On 21.12.00 at 18:30 M.-A. Lemburg wrote:

> "Martin v. Loewis" wrote:
> > 
> > > The problem with this is that the error handler will usually
> > > have to have access to the internal data structure of the codec
> > > to be able to process the error, e.g. <char> in your example
> > > could be a single character, a UTF-16 sequence, etc.
> > 
> > Please note that in his encoding, char is a Unicode string
> > (specifically, character), so it can't be a UTF-16 sequence.
> > What *encoder* that you know needs to have internal state?
> 
> The codec is much general and kept symmetric for obvious reasons.
> In his case, char would be a Unicode string, but the input to
> an encoder could just as well be an image, a sound or some other
> abstract form of data storage. It is not unlikely that these
> encoder will need to keep state.
> 
> Even for Unicode you will need to keep state in the encoder,
> e.g. to write an encoder which uses the Unicode compression
> algorithm as basis (the output stream contains markers to
> switch pages).

But I don't see how this internal encoder state should influence
what the error handler does. There are two layers involved: The
character encoding layer and the "unencodable character escape
mechanism". Both layers are completely independent, even in your
"Unicode compression" example, where the "unencodable character 
escape mechanism" is XML character entities.
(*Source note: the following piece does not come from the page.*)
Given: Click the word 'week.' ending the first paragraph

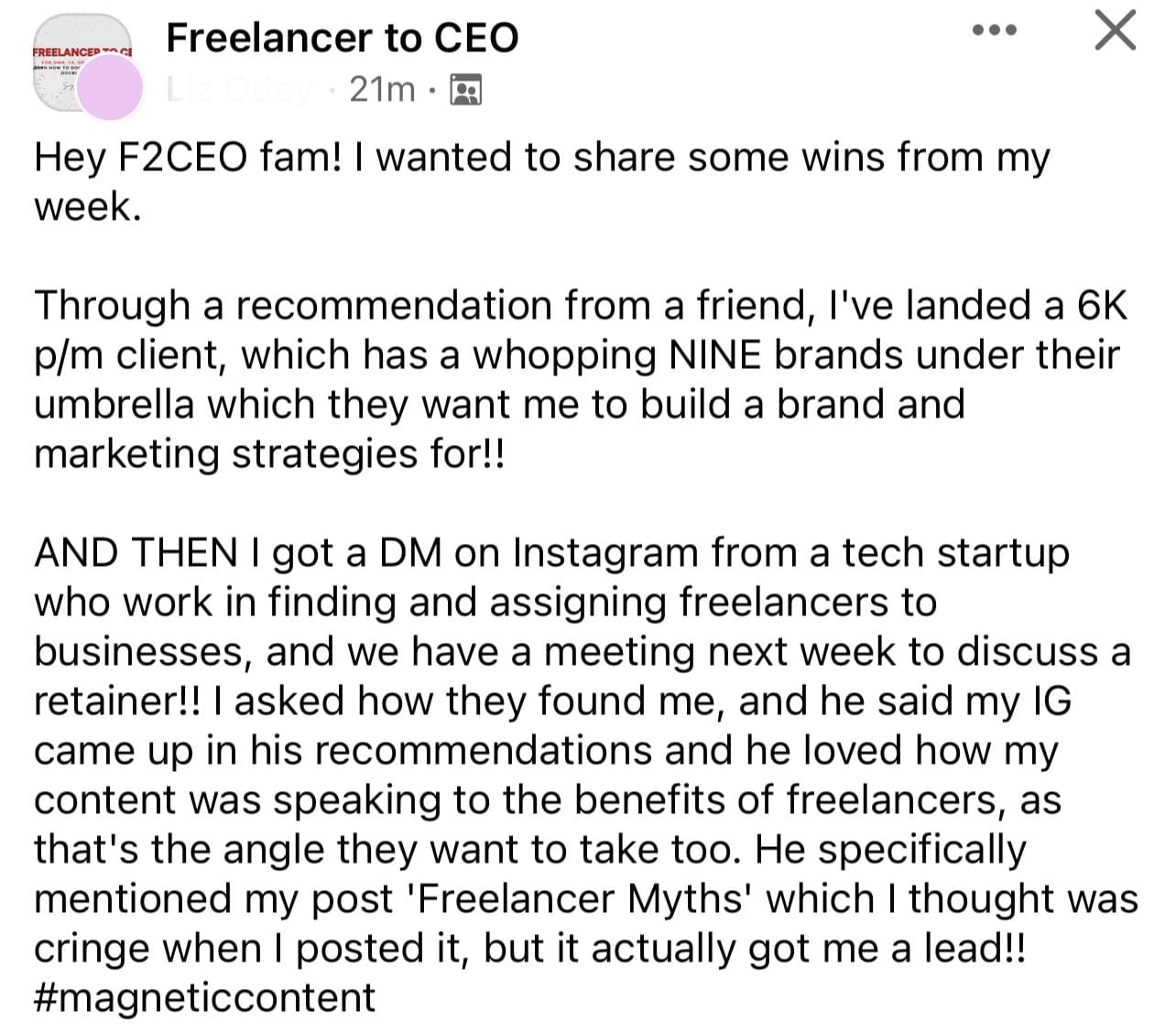Looking at the screenshot, I should click(88, 207).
> > Anyway, if you think that state should be accessible to the error
> > handling function, it won't be hard to pass state to the callback.
> > E.g. you could pass the string being encoded, the current position,
> > and optionally a Codec instance (many codecs would pass None, as they
> > don't keep any state).
> 
> Hmm, I don't think this is generally useful. Using the codec
> instances directly would be the right way to go, IMHO. I don't
> want to overload .encode() or unicode() with too much functionality.

We're only talking about encoding here. You right that state might
be required for a decoder.

> Writing your own function helpers which then apply all the necessary
> magic is simple and doesn't warrant changing APIs in the core.

It is not as simple as the error handler, but I could live with that.

The big problem is that it effectively kill the speed of your
application. Every XML application written in Python, no matter
what is does internally, will in the end have to produce an output
bytestring. Normally the output encoding should be one that produces
no unencodable characters, but you have to be prepared to handle
them. With the error handler the complete encoding will be done
in C code (with very infrequent calls to the error handler), so
this scheme gives the best speed possible.

> Since the error handling is extensible by adding new options
> such as 'callback',

I would prefer a more object oriented way of extending the error 
handling.

> the existing codecs could be extended to
> provide this functionality as well. We'd only need a way to
> pass the callback to the codecs in some way, e.g. by using
> a keyword argument on the constructor or by subclassing it
> and providing a new method for the error handling in question.

There is no need for a string argument 'callback' and
an additional callback function/method that is passed to the
encoder. When the error argument is a string, the old mechanism
can be used, when it is a callable object the new will be used.

> [...]

Bye,
   Walter Dörwald

-- 
Walter Dörwald · LivingLogic AG · Bayreuth, Germany ·
www.livinglogic.de